2. Description of the Related Art A conventional oscillation circuit will be described with reference to FIG. The oscillation circuit of FIG. 3 is a voltage-controlled oscillation circuit that can change the oscillation frequency. The power supply voltage E is applied to the collector of the oscillation transistor 41, and the collector of the oscillation transistor 41 is grounded at a high frequency via a DC blocking capacitor 48. The emitter of the oscillation transistor 41 is grounded via a resistor 44 and grounded via a feedback capacitor 47. This resistor 44 is an emitter bias resistor for applying a bias voltage to the emitter of the oscillation transistor 41. A bias voltage obtained by dividing the power supply voltage E by the resistors 42 and 43 is applied to the base of the oscillation transistor 41. A feedback capacitor 46 is connected between the base and the emitter of the oscillation transistor 41. The base of the oscillation transistor 41 is connected to the cathode of the varactor diode 49 via the clap capacitor 45. The anode of the varactor diode 49 is grounded via a coil 50 as an inductance element. A control voltage V for changing the oscillation frequency is applied to the cathode of the varactor diode 49. The inductance of the coil 50, the capacitance of the varactor diode 49, and the feedback capacitor 4
The oscillation frequency is determined by the capacitances 6 and 47, and oscillation is performed. By changing the control voltage V, the capacitance of the varactor diode 49 changes, and the oscillation frequency can change.

[0003]

When such a conventional oscillation circuit oscillates at a high oscillation frequency of several hundred MHz, it is necessary to reduce the capacitance of the feedback capacitors 46 and 47 used. . On the other hand, internal capacitors 51 and 52 are interposed between the collector and the emitter and between the base and the emitter of the oscillation transistor 41, respectively, and are connected in parallel to the feedback capacitors 46 and 47, respectively. And
When the power supply voltage E increases, the voltage applied between the terminals of the oscillation transistor 41 increases, and the capacitances of the internal capacitors 51 and 52 decrease. Also, since the internal capacitances 51 and 52 determine the oscillation frequency together with the feedback capacitors 46 and 47, the oscillation frequency shifts to a higher one due to the change in capacitance. Thus, the feedback capacitor 4 used for the oscillation circuit
When the capacitances of the transistors 6 and 47 are small, the oscillation transistor 41
Since the internal capacitances 51 and 52 between the terminals of the oscillation transistor 41 are relatively large, if the capacitance of the internal capacitance between the terminals of the oscillation transistor 41 changes, the effect is large and the oscillation frequency is shifted.
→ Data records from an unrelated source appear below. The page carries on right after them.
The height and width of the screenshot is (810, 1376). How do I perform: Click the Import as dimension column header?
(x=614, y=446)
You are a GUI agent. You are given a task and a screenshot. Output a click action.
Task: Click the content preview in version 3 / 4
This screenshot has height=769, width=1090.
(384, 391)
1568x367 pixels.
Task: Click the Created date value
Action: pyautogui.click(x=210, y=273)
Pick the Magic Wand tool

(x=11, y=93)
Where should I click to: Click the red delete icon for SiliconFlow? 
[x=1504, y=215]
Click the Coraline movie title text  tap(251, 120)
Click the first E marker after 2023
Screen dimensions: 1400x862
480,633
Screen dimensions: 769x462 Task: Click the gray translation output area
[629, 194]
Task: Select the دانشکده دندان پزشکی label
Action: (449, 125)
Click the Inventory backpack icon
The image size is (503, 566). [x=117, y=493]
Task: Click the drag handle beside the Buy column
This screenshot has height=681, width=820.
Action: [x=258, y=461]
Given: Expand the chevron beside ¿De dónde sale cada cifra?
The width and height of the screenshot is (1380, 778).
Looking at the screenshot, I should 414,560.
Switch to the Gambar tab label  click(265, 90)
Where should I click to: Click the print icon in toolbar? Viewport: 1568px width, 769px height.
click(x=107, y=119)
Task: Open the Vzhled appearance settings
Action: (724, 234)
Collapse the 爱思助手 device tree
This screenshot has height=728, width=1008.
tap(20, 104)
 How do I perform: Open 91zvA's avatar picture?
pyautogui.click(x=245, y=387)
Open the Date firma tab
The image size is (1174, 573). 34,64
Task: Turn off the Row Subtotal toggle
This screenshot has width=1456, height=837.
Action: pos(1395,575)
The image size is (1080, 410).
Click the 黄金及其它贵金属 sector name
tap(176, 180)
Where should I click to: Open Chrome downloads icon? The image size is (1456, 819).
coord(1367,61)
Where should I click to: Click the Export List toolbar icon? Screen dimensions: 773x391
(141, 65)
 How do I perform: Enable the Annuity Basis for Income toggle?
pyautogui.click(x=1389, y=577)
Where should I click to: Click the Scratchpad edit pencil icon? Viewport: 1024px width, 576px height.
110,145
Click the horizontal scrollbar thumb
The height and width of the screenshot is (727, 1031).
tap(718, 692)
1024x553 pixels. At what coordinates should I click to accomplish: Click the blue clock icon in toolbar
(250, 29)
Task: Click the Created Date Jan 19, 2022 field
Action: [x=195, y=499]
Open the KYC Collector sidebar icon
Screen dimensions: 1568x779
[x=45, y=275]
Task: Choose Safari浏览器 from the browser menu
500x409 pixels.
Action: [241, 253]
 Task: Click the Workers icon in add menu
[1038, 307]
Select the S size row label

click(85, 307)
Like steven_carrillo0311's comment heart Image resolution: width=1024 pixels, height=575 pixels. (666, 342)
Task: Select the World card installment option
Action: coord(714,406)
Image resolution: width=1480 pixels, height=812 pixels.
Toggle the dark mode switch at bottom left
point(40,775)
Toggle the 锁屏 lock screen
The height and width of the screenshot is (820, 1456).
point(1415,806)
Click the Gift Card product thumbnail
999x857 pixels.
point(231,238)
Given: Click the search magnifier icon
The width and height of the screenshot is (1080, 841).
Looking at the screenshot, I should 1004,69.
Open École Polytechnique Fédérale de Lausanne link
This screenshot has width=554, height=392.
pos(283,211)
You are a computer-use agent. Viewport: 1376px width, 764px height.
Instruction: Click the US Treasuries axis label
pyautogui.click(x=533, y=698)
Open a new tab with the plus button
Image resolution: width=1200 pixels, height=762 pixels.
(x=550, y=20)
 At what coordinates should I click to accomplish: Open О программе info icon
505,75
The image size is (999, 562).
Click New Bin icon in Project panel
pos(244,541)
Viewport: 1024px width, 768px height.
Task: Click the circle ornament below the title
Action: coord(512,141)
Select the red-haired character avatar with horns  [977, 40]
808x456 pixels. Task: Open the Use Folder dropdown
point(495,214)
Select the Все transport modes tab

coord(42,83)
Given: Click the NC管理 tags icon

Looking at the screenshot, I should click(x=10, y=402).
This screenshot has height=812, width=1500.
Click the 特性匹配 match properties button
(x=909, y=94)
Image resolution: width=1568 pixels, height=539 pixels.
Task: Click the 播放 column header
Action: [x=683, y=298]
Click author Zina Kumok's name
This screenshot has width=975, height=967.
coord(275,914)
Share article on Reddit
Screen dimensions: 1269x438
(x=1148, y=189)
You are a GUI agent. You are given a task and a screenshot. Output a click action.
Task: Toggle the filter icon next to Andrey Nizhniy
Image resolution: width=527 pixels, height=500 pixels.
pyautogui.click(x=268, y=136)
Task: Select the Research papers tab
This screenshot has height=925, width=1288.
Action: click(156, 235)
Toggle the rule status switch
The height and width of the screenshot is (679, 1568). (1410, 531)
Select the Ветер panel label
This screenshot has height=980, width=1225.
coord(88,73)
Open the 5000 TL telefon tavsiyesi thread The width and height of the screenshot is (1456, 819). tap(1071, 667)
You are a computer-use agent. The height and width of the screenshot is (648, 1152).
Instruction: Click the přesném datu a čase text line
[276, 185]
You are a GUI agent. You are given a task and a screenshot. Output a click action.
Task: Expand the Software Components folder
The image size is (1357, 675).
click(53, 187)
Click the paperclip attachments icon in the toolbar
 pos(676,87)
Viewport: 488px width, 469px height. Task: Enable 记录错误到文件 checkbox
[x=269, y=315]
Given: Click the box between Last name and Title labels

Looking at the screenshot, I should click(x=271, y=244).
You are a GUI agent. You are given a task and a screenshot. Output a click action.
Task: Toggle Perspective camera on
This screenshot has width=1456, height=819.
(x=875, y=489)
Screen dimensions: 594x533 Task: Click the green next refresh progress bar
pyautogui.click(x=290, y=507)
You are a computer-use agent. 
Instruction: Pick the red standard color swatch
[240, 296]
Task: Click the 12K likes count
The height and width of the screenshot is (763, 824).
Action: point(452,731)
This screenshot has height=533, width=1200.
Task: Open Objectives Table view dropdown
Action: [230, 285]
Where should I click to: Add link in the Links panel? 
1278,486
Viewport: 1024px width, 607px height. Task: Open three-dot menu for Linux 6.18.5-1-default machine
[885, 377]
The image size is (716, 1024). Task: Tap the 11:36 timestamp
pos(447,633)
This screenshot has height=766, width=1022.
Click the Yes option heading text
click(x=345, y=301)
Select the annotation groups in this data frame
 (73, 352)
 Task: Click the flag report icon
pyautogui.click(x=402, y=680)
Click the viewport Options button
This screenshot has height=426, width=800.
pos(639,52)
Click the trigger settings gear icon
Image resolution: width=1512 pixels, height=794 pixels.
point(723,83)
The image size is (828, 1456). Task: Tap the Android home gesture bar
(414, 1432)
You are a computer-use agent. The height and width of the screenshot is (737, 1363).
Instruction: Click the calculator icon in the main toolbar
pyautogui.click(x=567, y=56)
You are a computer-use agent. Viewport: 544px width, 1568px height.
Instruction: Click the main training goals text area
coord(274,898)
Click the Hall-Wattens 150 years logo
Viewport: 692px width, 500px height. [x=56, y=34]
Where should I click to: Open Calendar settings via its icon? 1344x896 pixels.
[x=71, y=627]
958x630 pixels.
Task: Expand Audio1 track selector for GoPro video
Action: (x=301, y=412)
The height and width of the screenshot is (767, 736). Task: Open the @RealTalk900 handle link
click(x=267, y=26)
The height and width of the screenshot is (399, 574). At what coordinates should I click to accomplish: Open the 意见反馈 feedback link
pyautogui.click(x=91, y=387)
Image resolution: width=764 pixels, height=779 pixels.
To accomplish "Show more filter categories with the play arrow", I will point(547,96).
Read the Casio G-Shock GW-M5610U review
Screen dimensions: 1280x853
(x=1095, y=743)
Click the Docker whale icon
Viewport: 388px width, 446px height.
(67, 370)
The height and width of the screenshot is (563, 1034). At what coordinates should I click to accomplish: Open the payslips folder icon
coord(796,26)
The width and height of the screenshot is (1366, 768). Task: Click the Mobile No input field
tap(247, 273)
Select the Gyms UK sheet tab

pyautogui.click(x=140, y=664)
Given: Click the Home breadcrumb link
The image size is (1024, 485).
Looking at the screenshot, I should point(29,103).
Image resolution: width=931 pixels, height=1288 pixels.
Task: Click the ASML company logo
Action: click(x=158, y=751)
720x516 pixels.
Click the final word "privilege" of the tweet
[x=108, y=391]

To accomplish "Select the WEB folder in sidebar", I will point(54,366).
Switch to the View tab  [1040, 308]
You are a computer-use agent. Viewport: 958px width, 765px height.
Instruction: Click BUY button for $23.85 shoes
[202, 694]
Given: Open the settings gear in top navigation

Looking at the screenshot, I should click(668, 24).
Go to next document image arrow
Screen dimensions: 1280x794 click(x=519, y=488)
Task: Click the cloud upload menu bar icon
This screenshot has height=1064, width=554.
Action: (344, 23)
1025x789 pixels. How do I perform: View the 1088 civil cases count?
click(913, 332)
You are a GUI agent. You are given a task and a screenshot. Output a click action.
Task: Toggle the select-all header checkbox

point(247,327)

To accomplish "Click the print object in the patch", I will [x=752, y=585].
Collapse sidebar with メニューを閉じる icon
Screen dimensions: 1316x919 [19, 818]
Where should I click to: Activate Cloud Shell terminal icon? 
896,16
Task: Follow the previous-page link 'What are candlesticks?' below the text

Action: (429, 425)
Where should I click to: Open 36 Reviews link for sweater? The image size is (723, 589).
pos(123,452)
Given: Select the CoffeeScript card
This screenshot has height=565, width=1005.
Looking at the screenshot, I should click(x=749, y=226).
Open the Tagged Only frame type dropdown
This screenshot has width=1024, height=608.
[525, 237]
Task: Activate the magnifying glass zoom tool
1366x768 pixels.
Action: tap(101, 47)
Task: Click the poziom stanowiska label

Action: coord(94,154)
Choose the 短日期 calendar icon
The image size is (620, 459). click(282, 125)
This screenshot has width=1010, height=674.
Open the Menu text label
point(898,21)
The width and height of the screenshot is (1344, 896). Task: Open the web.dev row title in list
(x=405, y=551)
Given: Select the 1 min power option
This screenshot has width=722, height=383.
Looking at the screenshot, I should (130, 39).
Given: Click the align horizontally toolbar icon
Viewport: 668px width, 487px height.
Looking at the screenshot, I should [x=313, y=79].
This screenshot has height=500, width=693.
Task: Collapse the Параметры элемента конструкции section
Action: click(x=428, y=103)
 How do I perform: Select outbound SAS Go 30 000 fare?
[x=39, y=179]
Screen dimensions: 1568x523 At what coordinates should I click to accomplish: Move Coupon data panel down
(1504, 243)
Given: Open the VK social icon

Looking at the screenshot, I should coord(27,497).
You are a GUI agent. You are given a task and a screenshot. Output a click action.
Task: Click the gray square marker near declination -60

Accordingly, it is an object of the present invention to obtain an output having a desired oscillation frequency by correcting the oscillation so that the oscillation does not substantially deviate from the desired oscillation frequency even if the power supply voltage fluctuates.

[0005]

SUMMARY OF THE INVENTION The present invention has been made to solve the above-mentioned problems, and the oscillation circuit according to the present invention has the following features.
An oscillation transistor to which a power supply voltage is applied, and a varactor diode that changes an oscillation frequency are provided, and a control voltage for changing a capacity of the varactor diode is applied to one end of the varactor diode, and the power supply voltage is divided. That is, the obtained divided voltage is applied to the other end of the varactor diode.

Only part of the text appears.